Task to carry out –
Copy each of the items below word for word, but leave the pictures out of your answer.

Record list –
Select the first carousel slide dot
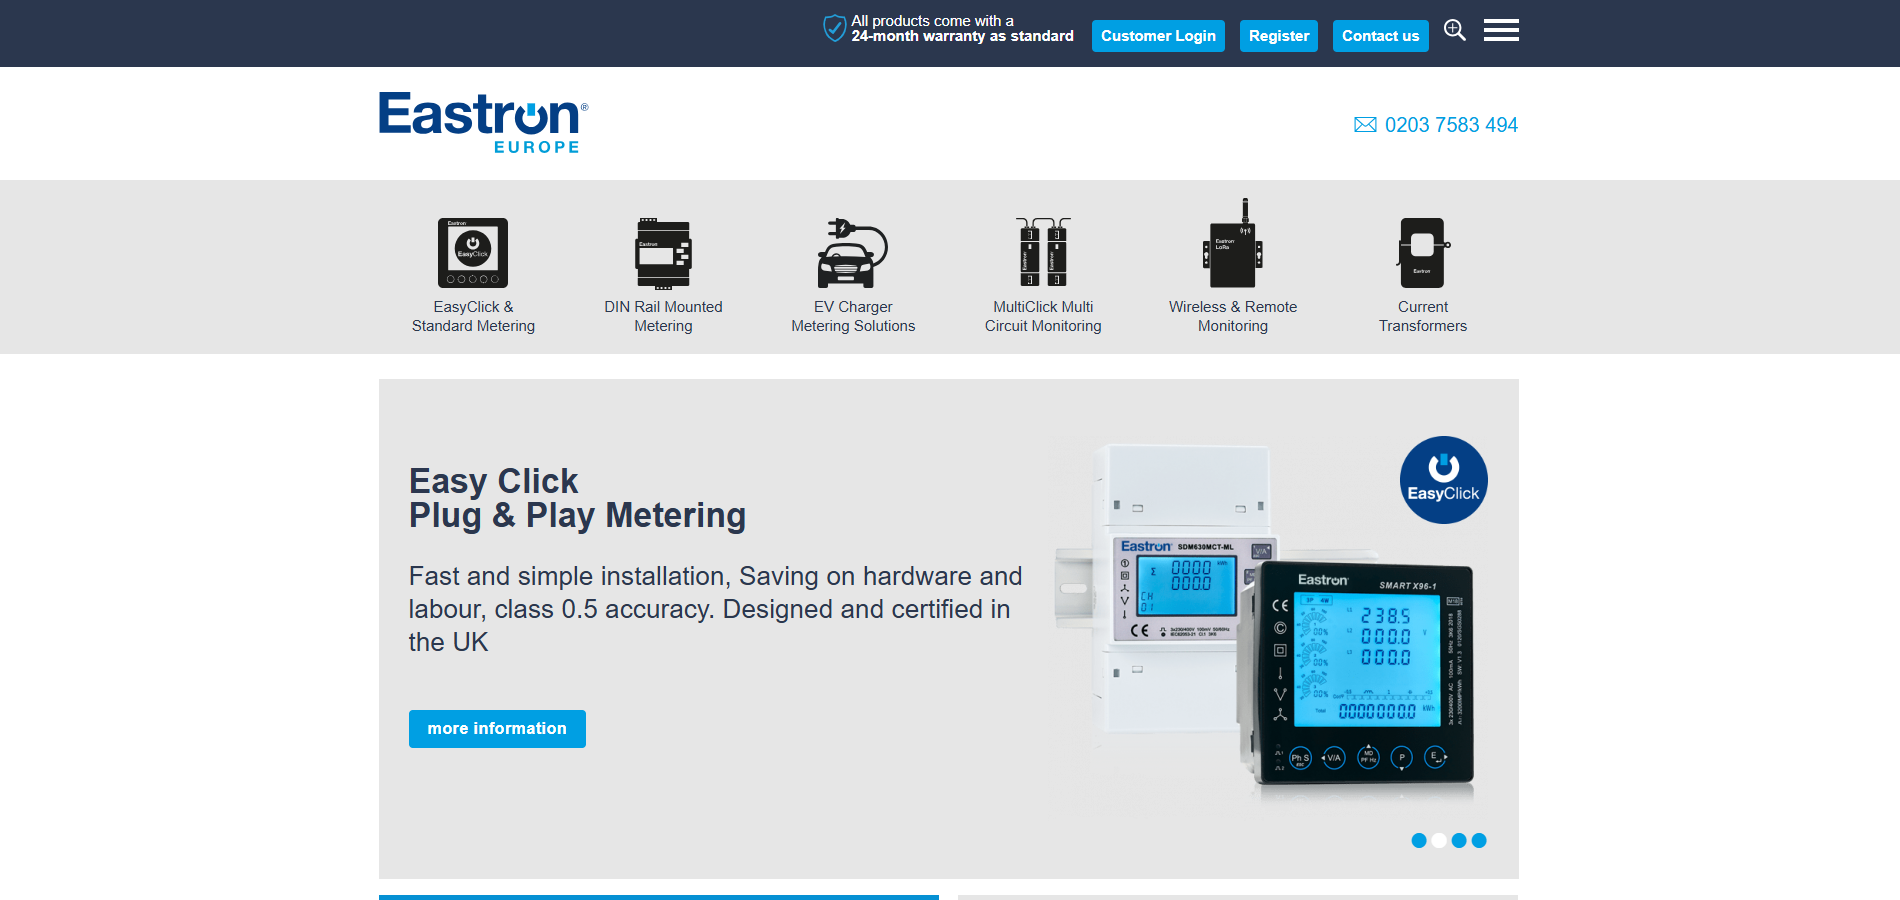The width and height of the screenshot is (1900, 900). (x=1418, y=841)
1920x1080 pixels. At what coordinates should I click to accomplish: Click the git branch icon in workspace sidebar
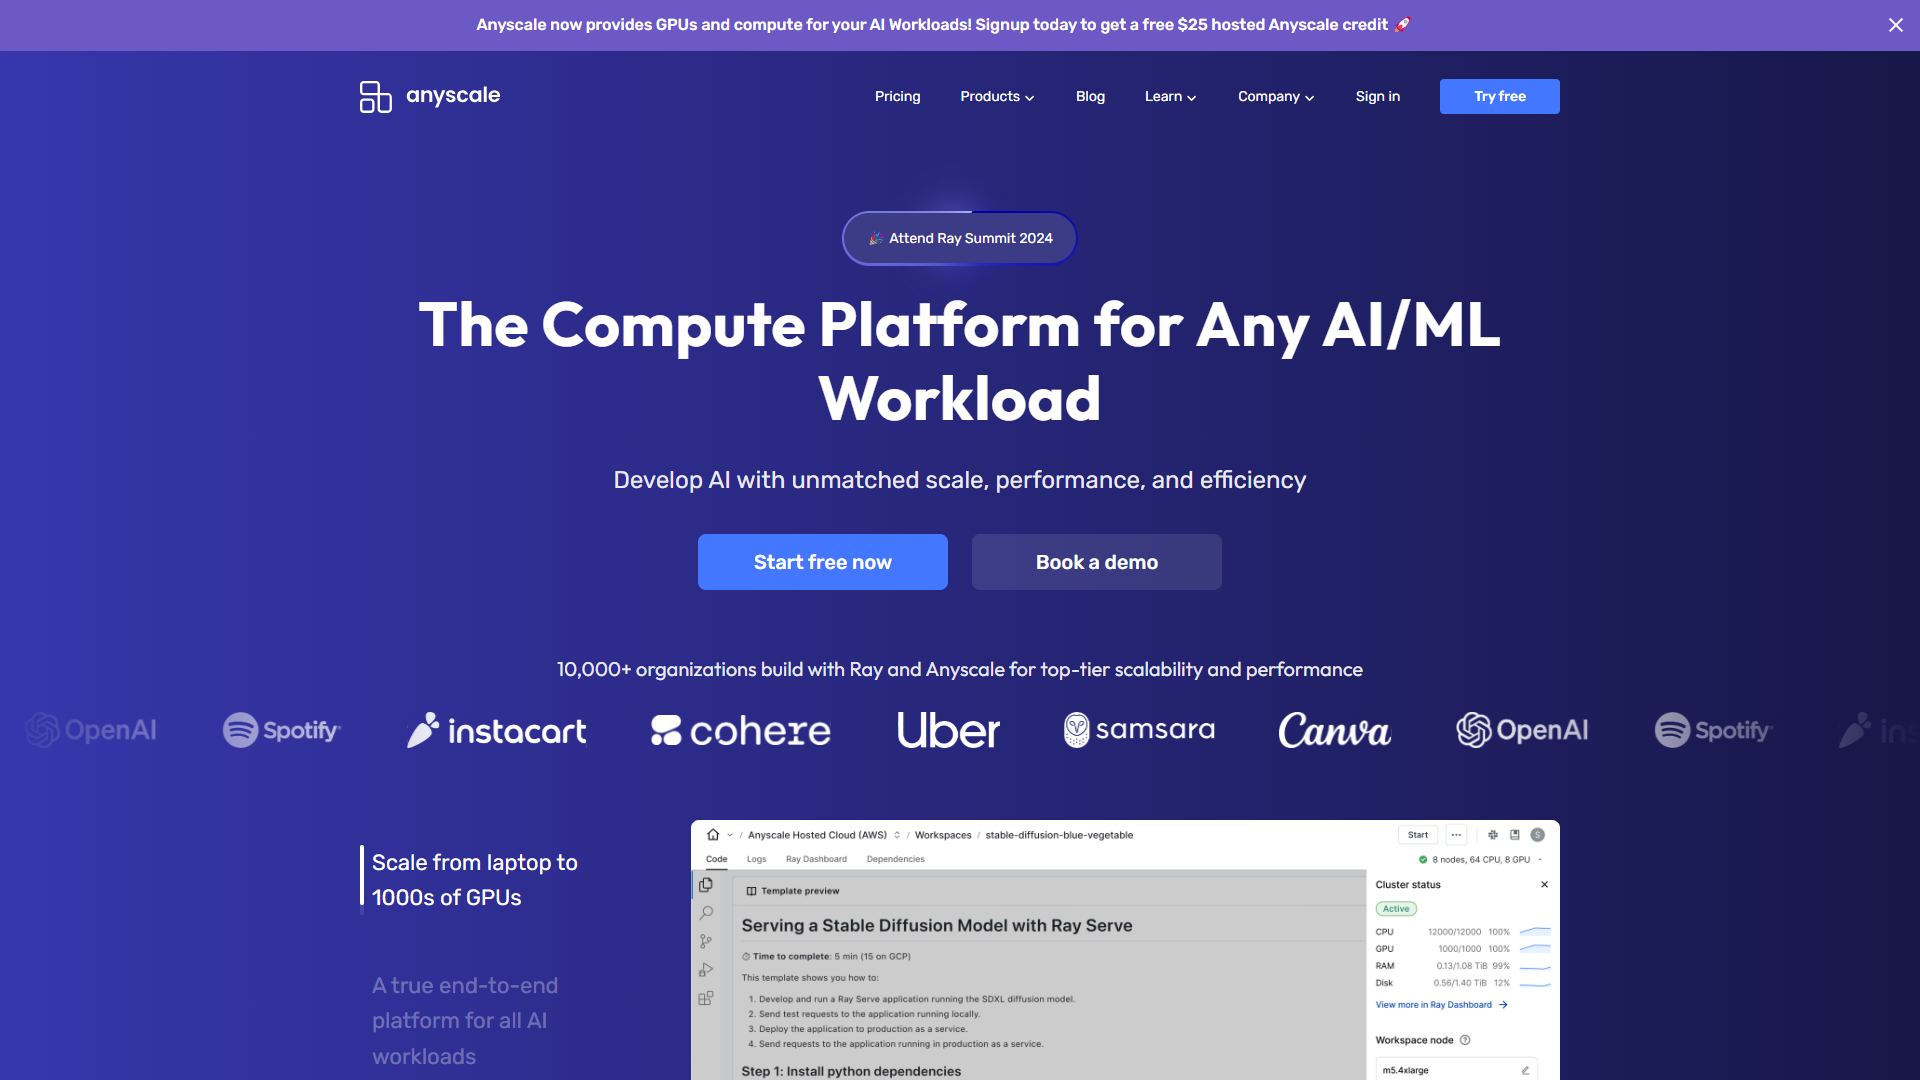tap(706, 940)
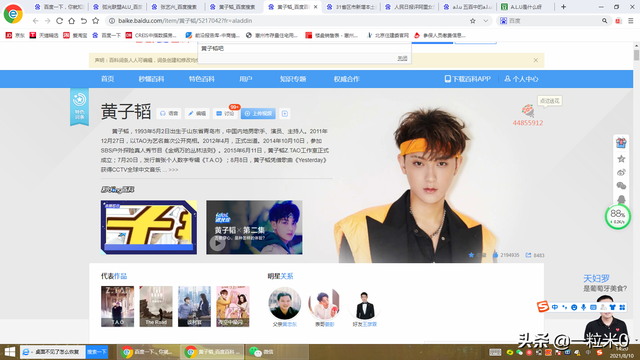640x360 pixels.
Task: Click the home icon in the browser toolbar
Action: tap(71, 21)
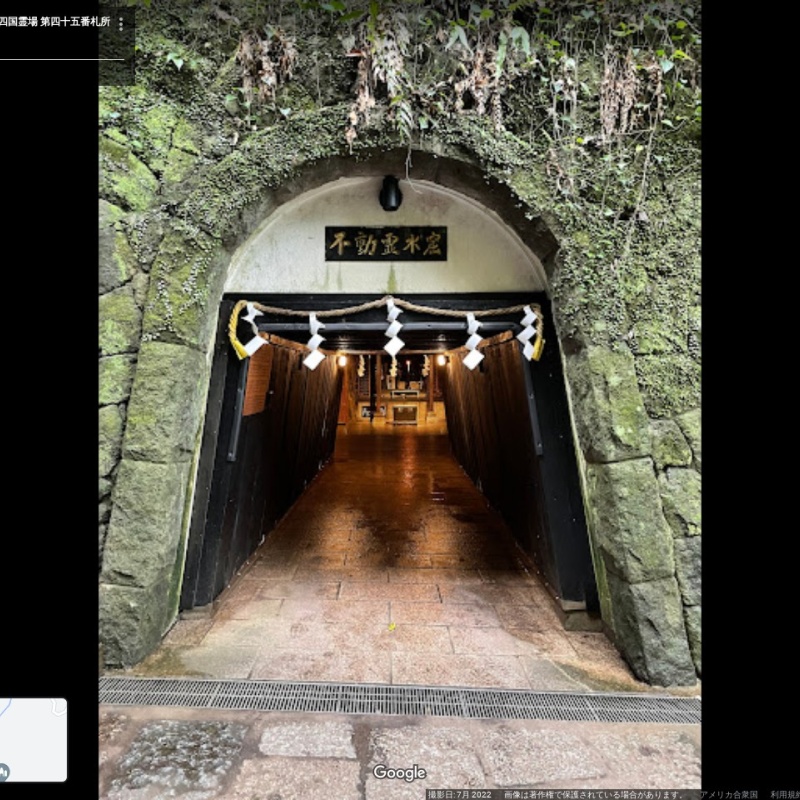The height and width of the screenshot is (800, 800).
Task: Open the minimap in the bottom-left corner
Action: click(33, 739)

Response for this exercise –
Select the first carousel slide dot
The width and height of the screenshot is (1900, 900). (x=1418, y=841)
1920x1080 pixels. At what coordinates should I click to accomplish: Click the git branch icon in workspace sidebar
tap(706, 940)
640x360 pixels.
Task: Click the home icon in the browser toolbar
Action: tap(71, 21)
The height and width of the screenshot is (800, 800).
Task: Open the minimap in the bottom-left corner
Action: click(33, 739)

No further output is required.